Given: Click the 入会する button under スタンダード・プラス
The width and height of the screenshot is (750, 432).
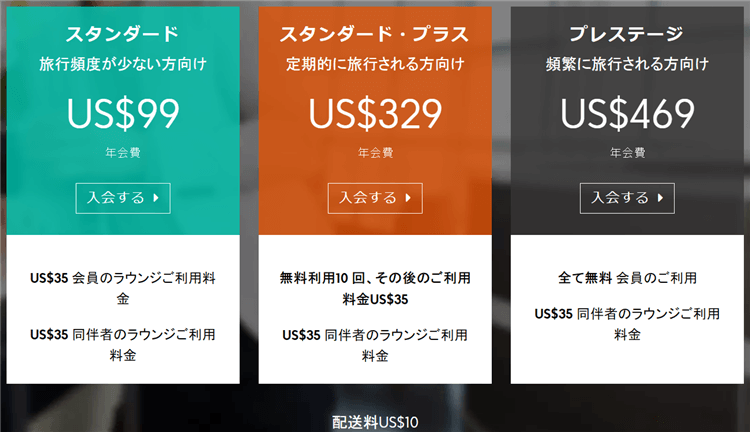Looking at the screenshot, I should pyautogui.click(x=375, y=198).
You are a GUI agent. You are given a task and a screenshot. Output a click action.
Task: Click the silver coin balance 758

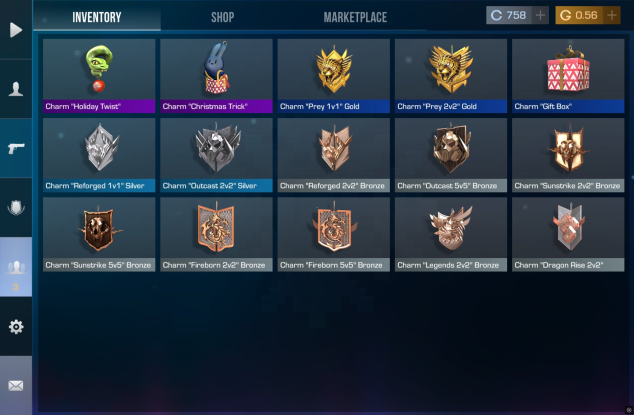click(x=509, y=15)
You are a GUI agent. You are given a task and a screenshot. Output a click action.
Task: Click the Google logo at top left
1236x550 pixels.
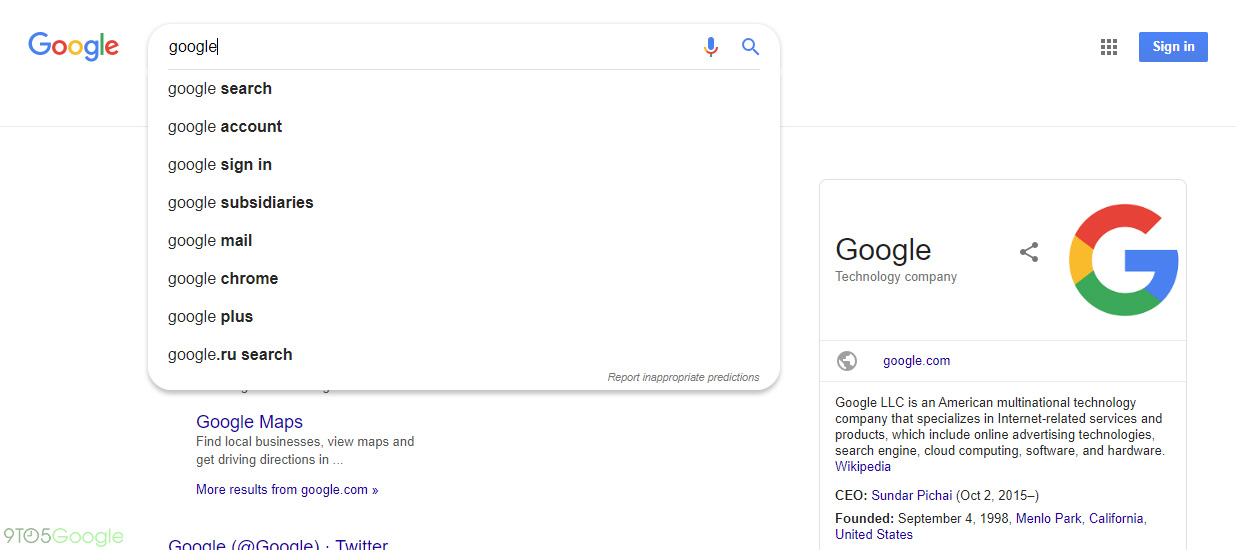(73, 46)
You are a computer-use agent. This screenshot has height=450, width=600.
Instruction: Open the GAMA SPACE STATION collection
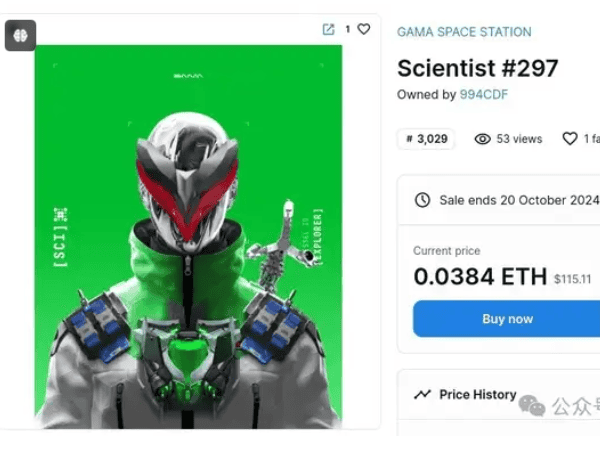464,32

**WHAT IS REQUIRED**
The listing above must be retyped word for word, without the pictures.

**OUTPUT**
Given: Click the 入会する button under スタンダード・プラス
The width and height of the screenshot is (750, 432).
Looking at the screenshot, I should pyautogui.click(x=375, y=198).
You are a GUI agent. You are given a task and a screenshot. Output a click action.
Task: Click the silver coin balance 758

click(x=509, y=15)
You are a GUI agent. You are given a task and a screenshot. Output a click action.
Task: Click the Google logo at top left
1236x550 pixels.
(73, 46)
You are a computer-use agent. This screenshot has height=450, width=600.
Instruction: Open the GAMA SPACE STATION collection
464,32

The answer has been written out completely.